Ciao paola. Per me non é facile scrivere un commento, anzi a dire il vero non è proprio facile scrivere. Non saprei da dove partire: il ricercato modo di scrivere, l’intensitá delle emozioni descritte e che riesci a suscitare, la capacità di sviscerare e condividere attimi di vita, tutto veramente molto bello. E poi bellissimo è stato condividere il miracolo del concepimento del mio piccolo nipotino.
Cara Paola, sono rimasta davvero colpita dalla profondità, raffinatezza e poesia del tuo racconto, che mi ha ricordato un po’ Murakami, un po’ Kazuo Ishiguro.
Un vero punto di riferimento, anche per chi (come me) è ancora lontana da certe esperienze sia di vita sia di scrittura. Grazie davvero.
Giada, grazie del commento molto bello. Confesso di non aver letto gli autori che citi, ma cercherò di provvedere al più presto. Comunque tu sei sulla buona strada!
Molto raffinato e intimo. Complimenti.
Complimenti, riesci a trasformare in poesia ed in emozioni le tue profonde riflessioni sulla vita.
Poetico e profondo questo tuo racconto, Paola, nell’affrontare un tema caro come quello della maternità. Quanto alla fioritura delle peonie, non l’ho mai osservata, ma lo farò! Complimenti
Grazie Lucia, però non tutte le peonie hanno gli stessi boccioli; quella del racconto fa parte delle arbustive ed è bella quanto fragile: basta una pioggia per far cadere tutti i petali, e in questo non assomiglia alla maternità!
Costantino e Francesca, grazie per le parole che avete scelto nei vostri commenti.
Bellissimo… Non oso, o forse non so aggiungere altro.
Grazie Silvia, del tuo commento mi colpiscono i puntini di sospensione. Mi lusinga che tu mi dica di averti lasciata senza parole, ma non esageri un po’? Sono contenta che ti siano piaciuti e il tuo l’ho commentato perché lo meritava.
Un figlio: un terrificante miracolo! Bellissimo! Apprezzo molto la sintesi e la ricchezza di significato raggiunti da questa tua espressione.
Delicatezza e profondità mi suscita questa lettura, delicatezza del tema della vita che sboccia nel fiore come nel grembo materno e la profondità dei sentimenti che provi e che sai rendere vivi e concreti come oggetti alla sensibilità di chi ti legge.il tema della vita a due che si apre a una nuova vita mi ha fatto rivivere piacevoli emozioni e dolci ricordi.grazie ancora Paola!

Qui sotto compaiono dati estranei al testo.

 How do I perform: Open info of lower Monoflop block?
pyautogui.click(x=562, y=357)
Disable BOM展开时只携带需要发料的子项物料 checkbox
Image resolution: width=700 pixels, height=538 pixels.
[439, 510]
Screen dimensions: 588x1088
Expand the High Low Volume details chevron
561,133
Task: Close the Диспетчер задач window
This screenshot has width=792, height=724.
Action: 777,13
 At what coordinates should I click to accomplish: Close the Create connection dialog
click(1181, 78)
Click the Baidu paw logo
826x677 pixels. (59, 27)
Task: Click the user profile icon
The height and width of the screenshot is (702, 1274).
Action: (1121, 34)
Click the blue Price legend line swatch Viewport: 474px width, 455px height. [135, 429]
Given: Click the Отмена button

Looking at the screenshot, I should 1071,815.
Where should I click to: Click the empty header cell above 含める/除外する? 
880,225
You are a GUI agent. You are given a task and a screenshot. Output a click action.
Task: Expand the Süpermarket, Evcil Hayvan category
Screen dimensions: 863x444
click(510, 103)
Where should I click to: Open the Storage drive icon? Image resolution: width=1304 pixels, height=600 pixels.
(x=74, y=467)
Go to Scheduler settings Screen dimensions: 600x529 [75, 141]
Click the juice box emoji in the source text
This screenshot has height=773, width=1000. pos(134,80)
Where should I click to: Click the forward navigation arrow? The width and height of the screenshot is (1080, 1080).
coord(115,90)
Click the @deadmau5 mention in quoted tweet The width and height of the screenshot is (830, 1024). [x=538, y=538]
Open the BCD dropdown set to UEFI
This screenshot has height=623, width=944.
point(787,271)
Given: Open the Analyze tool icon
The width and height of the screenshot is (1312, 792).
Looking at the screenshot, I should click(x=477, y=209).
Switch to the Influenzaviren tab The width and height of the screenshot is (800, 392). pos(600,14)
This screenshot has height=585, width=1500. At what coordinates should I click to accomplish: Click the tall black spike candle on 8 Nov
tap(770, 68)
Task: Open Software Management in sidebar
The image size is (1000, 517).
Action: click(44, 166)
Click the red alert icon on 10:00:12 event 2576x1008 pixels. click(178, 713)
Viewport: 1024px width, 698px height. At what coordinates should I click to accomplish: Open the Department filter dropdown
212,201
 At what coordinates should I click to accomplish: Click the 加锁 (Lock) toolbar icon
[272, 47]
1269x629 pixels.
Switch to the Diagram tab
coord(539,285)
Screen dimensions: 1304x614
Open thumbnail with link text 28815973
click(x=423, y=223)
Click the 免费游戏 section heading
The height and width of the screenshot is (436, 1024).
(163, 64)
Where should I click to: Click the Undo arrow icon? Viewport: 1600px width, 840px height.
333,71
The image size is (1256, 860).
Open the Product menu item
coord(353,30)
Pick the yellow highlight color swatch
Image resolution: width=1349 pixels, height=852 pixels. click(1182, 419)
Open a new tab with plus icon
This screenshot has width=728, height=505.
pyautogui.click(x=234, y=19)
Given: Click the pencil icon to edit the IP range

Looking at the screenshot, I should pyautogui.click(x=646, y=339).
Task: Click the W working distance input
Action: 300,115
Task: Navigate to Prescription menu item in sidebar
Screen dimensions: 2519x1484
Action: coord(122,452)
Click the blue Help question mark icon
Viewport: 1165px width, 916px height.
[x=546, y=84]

Paola, vorrei essere capace di esprimere un giudizio articolato come hanno fatto gli altri, ma riesco solo a dirti che quello che hai scritto, secondo me, è pura poesia, nelle immagini, nella scelta delle parole, nella riflessione sulla vita. Bravissima
Cara Annalisa, questo è, dei tuoi tre commenti, quello che ho letto con più piacere. L’idea era di creare un’atmosfera rarefatta, lieve, attraverso una parola che fosse evocativa. Mi pare di esserci riuscita e ne sono felice. Grazie!
Grazie Paola. Ho finalmente letto anche questo tuo racconto che mi piace tanto, fin dal titolo. I tuoi due personaggi fanno molta simpatia e, a me personalmente, molta invidia.
Hai costruito un racconto ben scritto, con personaggi e, mi trovo d’accordo con Giuseppe Tescari, ambientazione molto ben tratteggiati. Non mi meraviglierei che ci fosse una nuova fioritura per i primi di luglio ;-))
Simona, grazie grazie grazie per il tuo commento. Mi hai fatto ridere perché ho pensato ad una fioritura del tipo di quella raccontata (impossibile!), poi però ho capito… sono un po’ tarda ????
Arrivo un po’ tardi a commentare…ammetto di aver letto e di essermene rimasta in disparte finora.
Un po’ come ai tempi della scuola; sembrerò anche cambiata fuori, ma in fondo qualcosa di vecchio ancora è rimasto!
In realtà anche io non so bene cosa potrei dire oltre a ciò che è già stato detto.
Una cosa però posso dirla con tutta sicurezza, per una volta… ed è che sono profondamente contenta di aver conosciuto, dopo la professoressa, anche Paola Dalla Valle scrittrice.
Grazie per avermi dato la possibilità di vedere anche quella parte di lei che noi, come studenti, potevamo solo immaginare.
Le sono grata per questo e per il grande esempio di donna che è stata – e continua ad essere – per me.
Cara Alice, mi hai fatta piangere. Non posso che ringraziarti per le tue parole; aggiungo soltanto che sono fiera delle tue scelte e di avere, almeno in parte, contribuito ad indicarti la strada.